### Your task
Repeat the rows below word for word, starting at the line containing "Where should I" and continuing through the end of the rows. Leave the pictures out.

### Input records
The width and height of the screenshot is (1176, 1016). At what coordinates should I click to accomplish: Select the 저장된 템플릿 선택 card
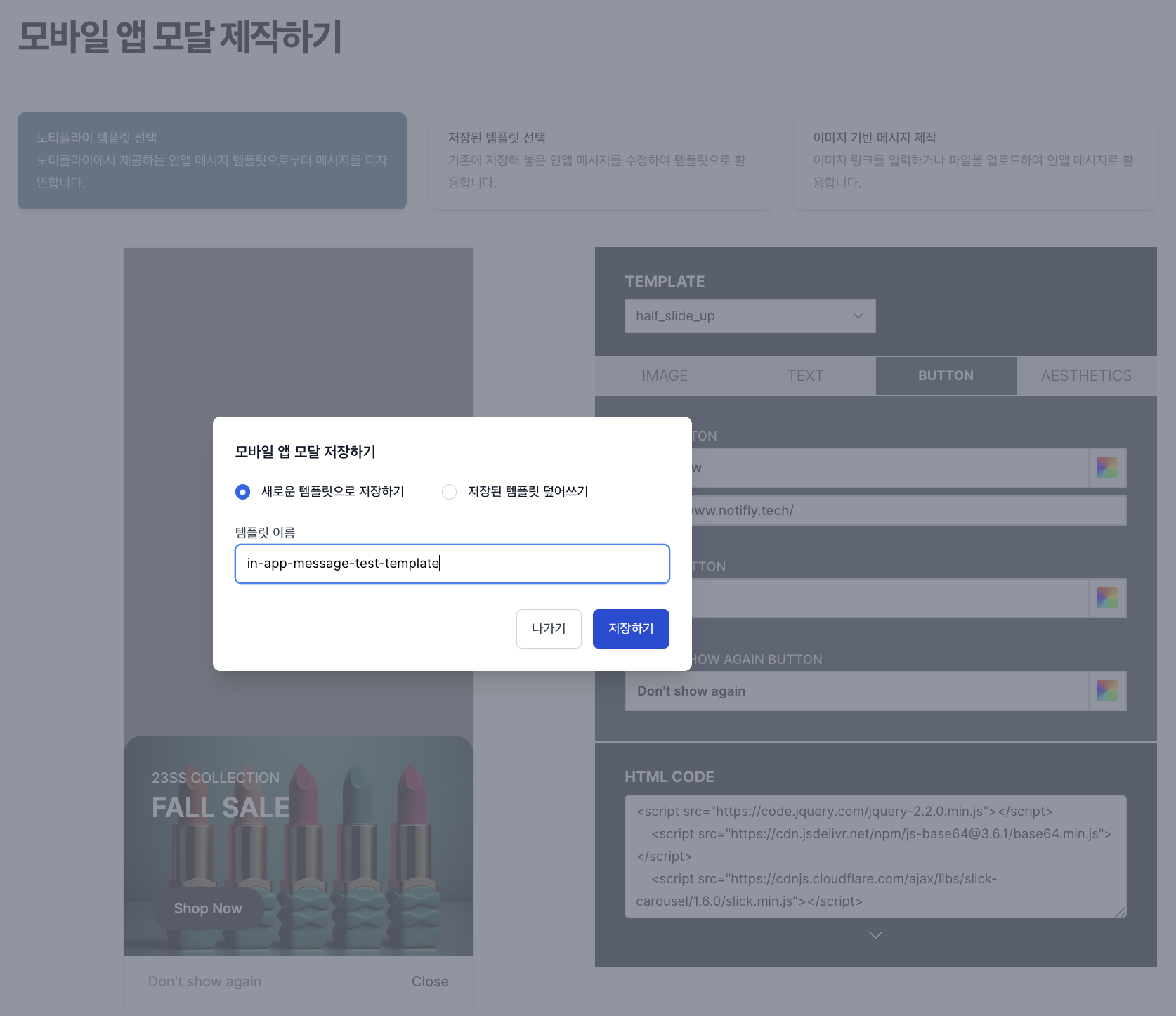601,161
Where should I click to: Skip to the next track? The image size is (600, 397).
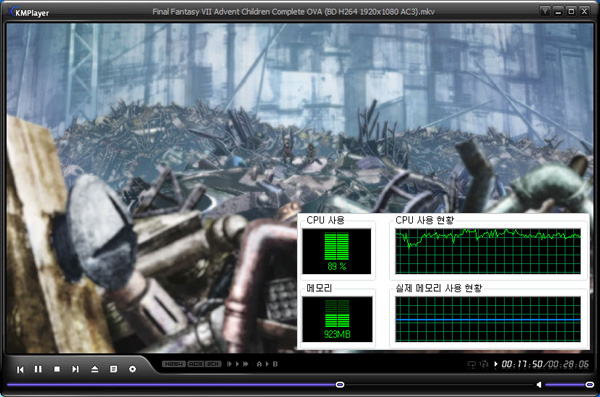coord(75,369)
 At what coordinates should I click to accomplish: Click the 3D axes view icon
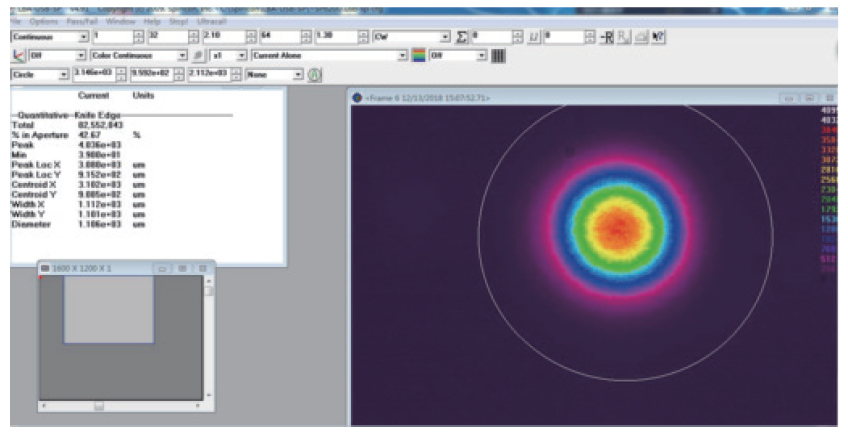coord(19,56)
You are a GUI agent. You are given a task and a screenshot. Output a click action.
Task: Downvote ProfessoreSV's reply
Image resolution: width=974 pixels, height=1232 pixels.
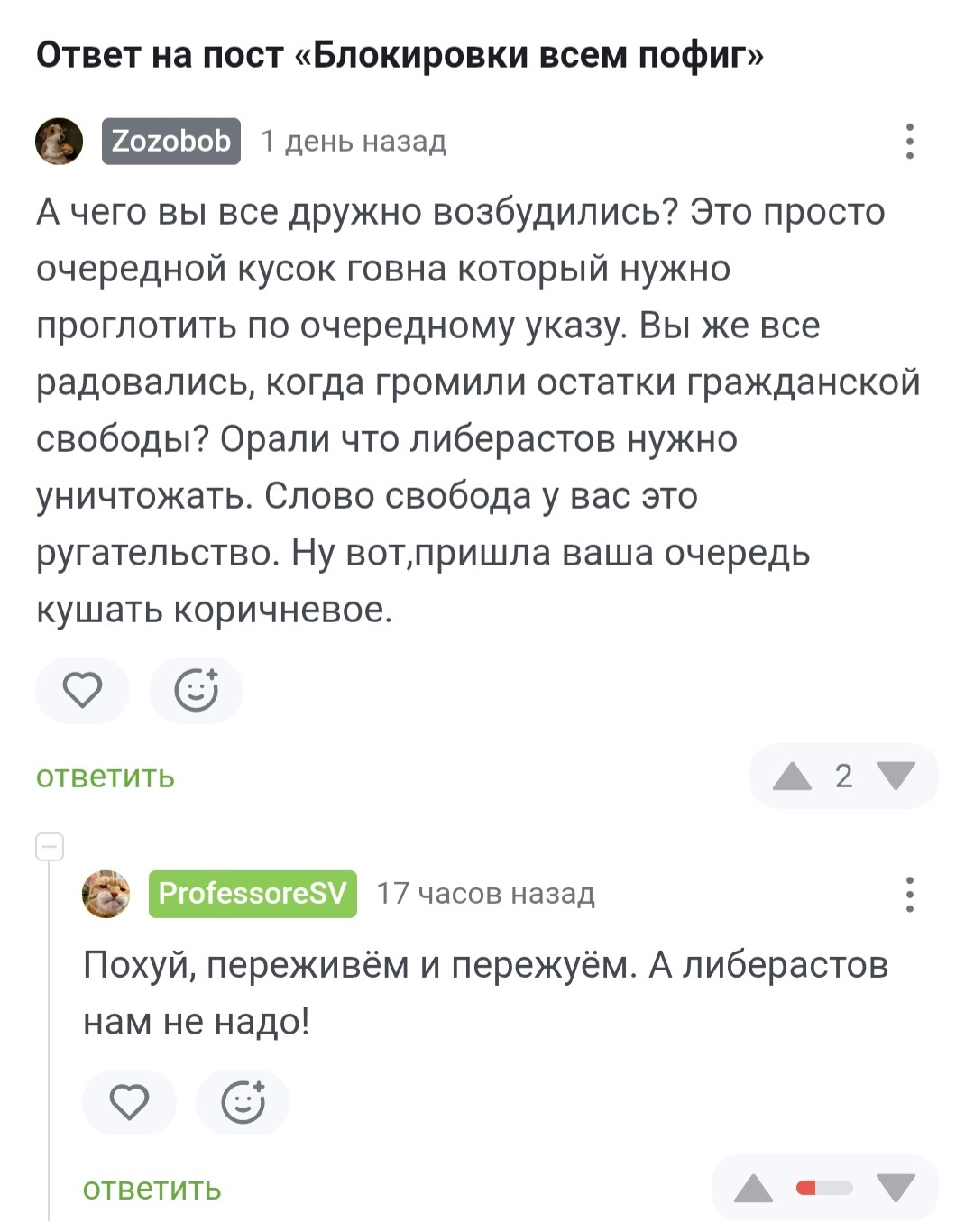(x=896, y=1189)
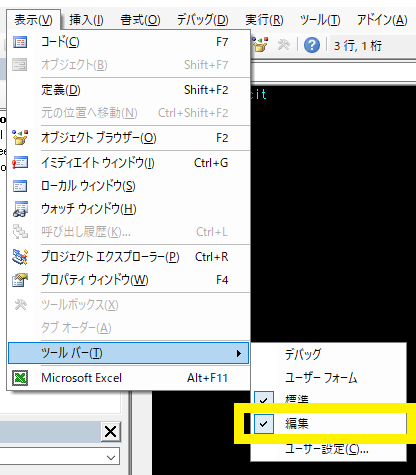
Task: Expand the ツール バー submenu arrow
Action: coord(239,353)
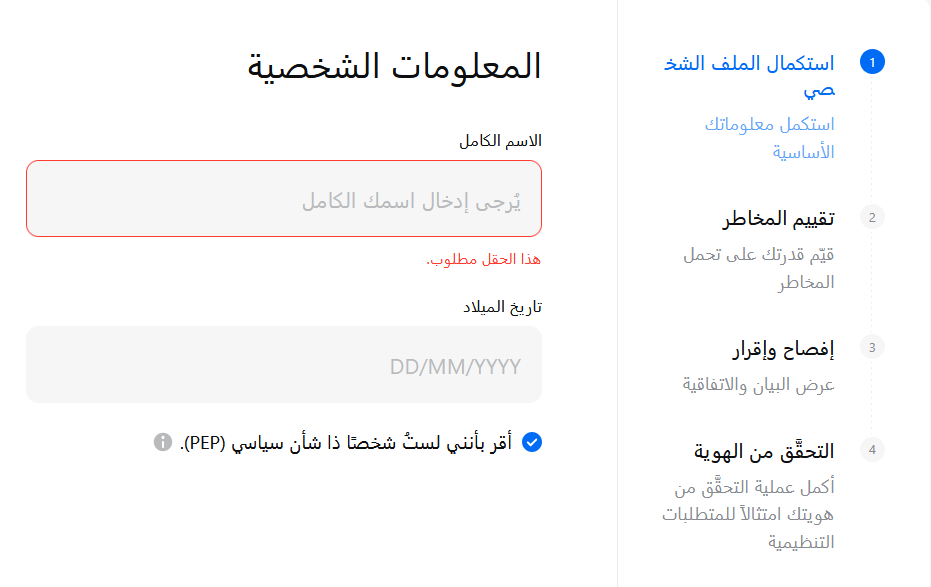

### Finished answer
Where should I click to: Skip to the next track? The image size is (600, 397).
coord(75,369)
 At what coordinates should I click to accomplish: Click the 3D axes view icon
coord(19,56)
You are a GUI agent. You are given a task and a screenshot. Output a click action.
Task: Downvote ProfessoreSV's reply
Image resolution: width=974 pixels, height=1232 pixels.
(x=896, y=1189)
Task: Expand the ツール バー submenu arrow
Action: coord(239,353)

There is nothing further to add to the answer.